Task to complete -> Take each line of the material that includes "agent" and copy it.

-----

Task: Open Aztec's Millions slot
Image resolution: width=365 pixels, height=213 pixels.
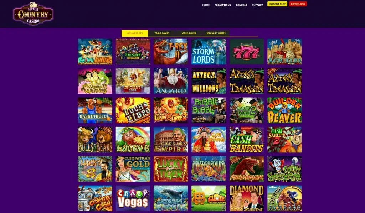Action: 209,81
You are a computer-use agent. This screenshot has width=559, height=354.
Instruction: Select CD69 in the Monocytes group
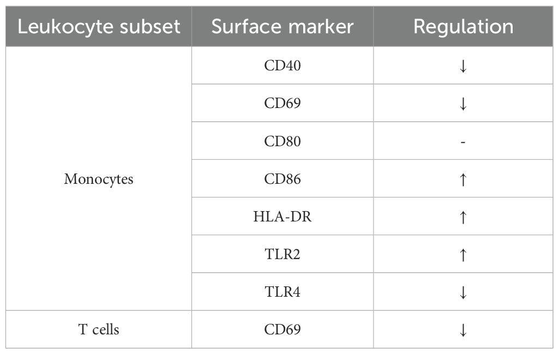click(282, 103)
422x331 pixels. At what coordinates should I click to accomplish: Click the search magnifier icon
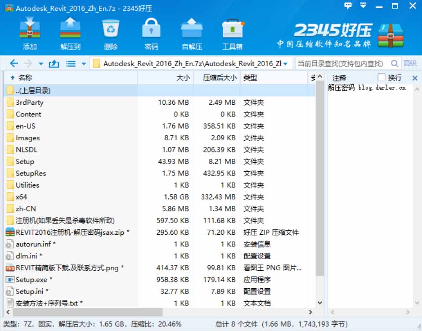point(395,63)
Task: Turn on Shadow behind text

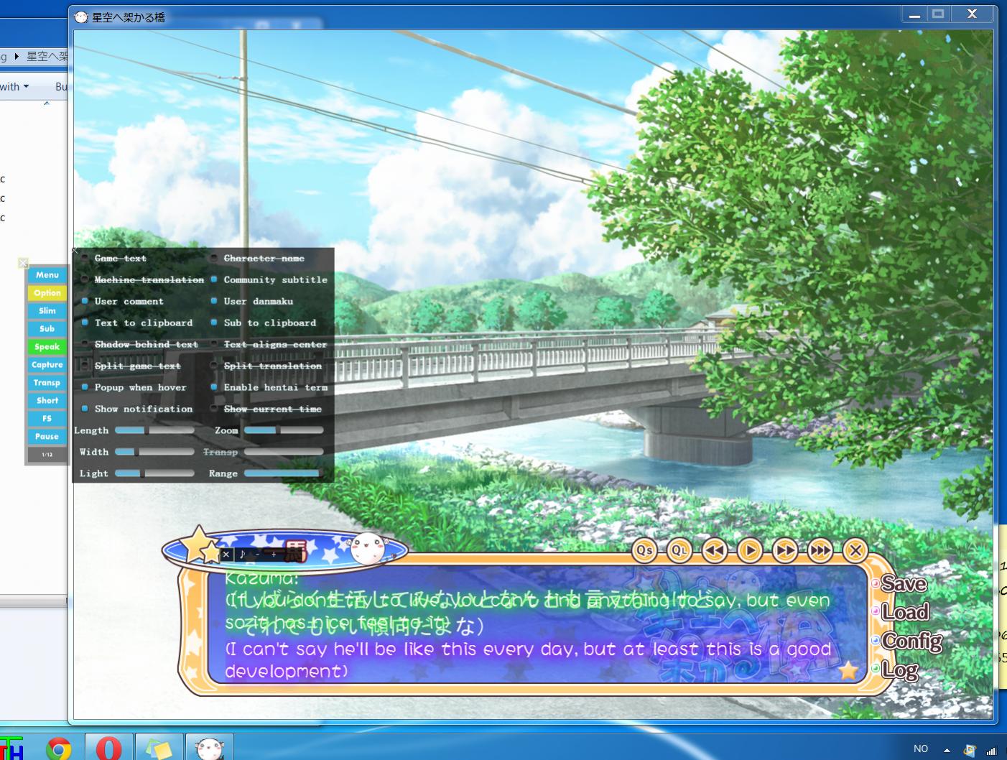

-----

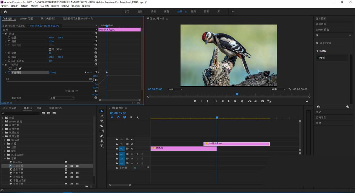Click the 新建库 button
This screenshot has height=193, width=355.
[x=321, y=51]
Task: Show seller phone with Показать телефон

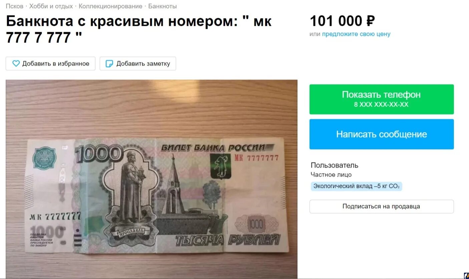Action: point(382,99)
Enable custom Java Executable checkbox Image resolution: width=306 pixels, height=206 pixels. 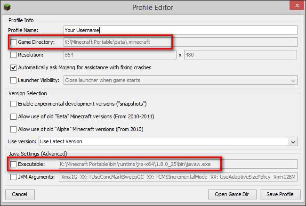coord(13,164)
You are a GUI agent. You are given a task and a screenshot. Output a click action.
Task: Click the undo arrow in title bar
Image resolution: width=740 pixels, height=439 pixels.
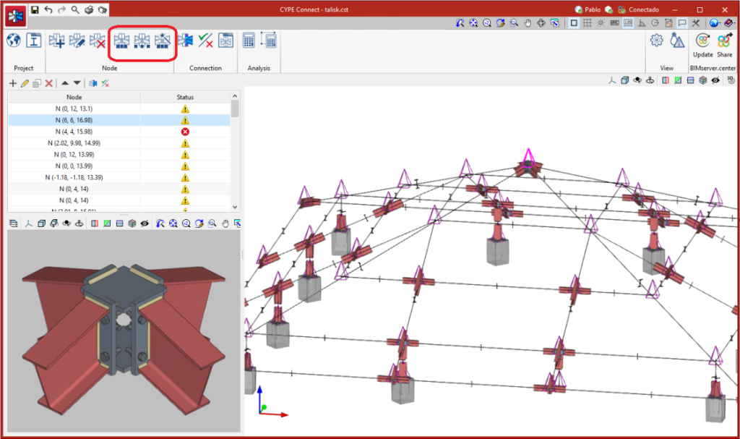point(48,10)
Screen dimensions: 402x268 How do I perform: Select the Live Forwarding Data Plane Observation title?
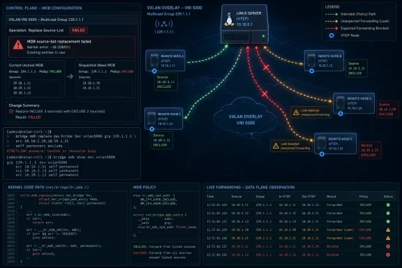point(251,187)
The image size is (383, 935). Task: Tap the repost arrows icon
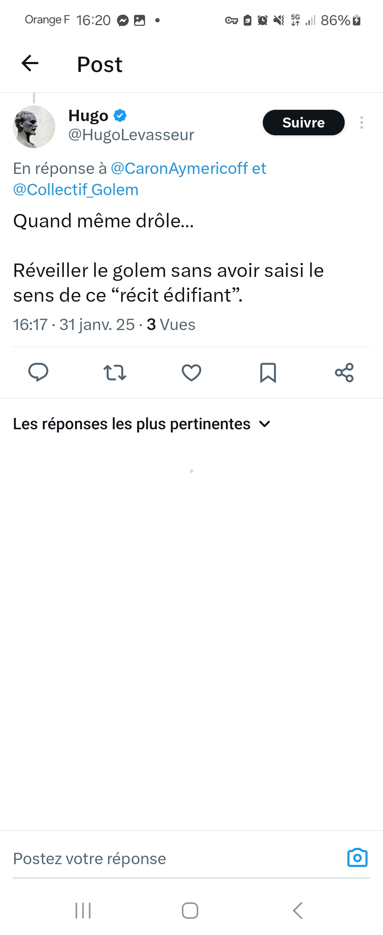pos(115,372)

-----

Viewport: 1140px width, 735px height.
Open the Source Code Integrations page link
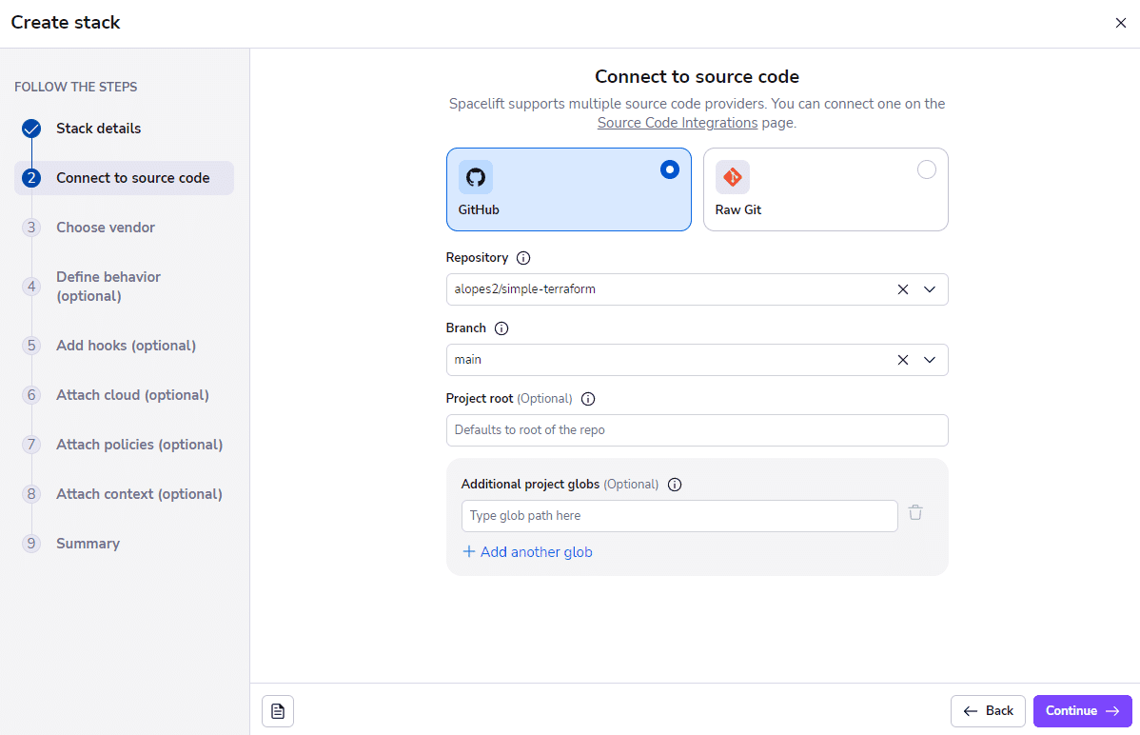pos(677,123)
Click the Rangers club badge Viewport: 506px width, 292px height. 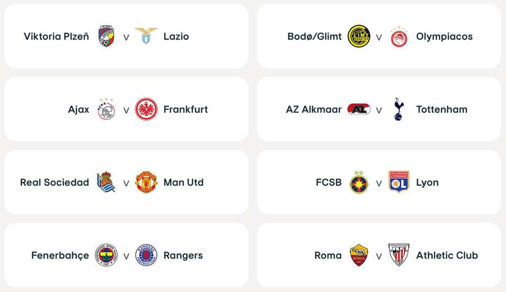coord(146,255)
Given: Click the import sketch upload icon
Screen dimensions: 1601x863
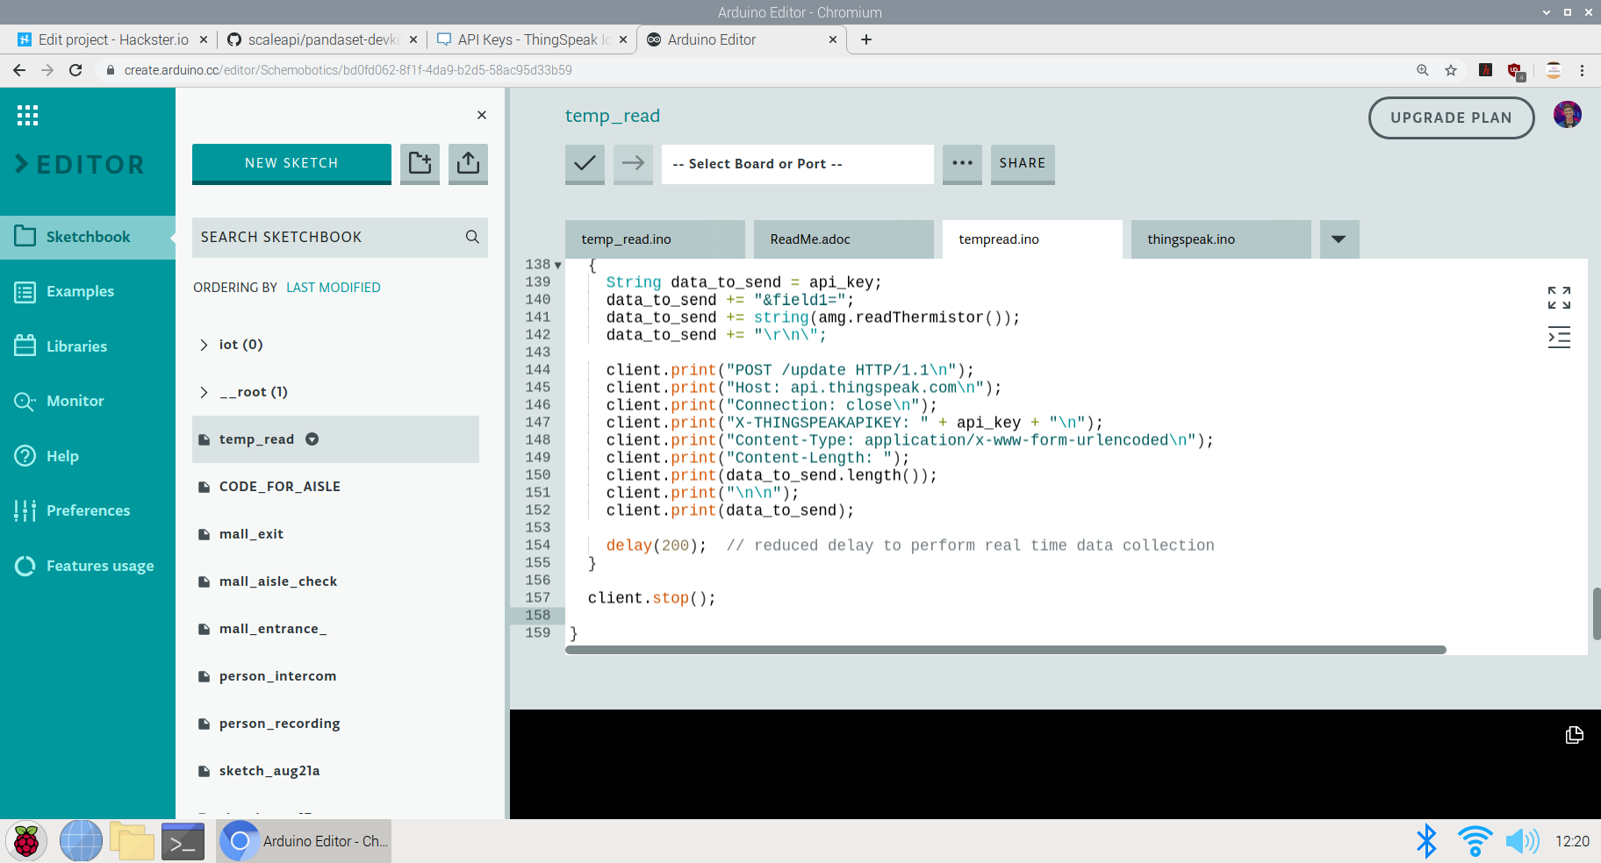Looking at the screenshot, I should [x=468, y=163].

-----

Answer below ->
You are a computer-use agent. This screenshot has width=559, height=354.
You are a GUI agent. You are given a task and a screenshot. Output a click action.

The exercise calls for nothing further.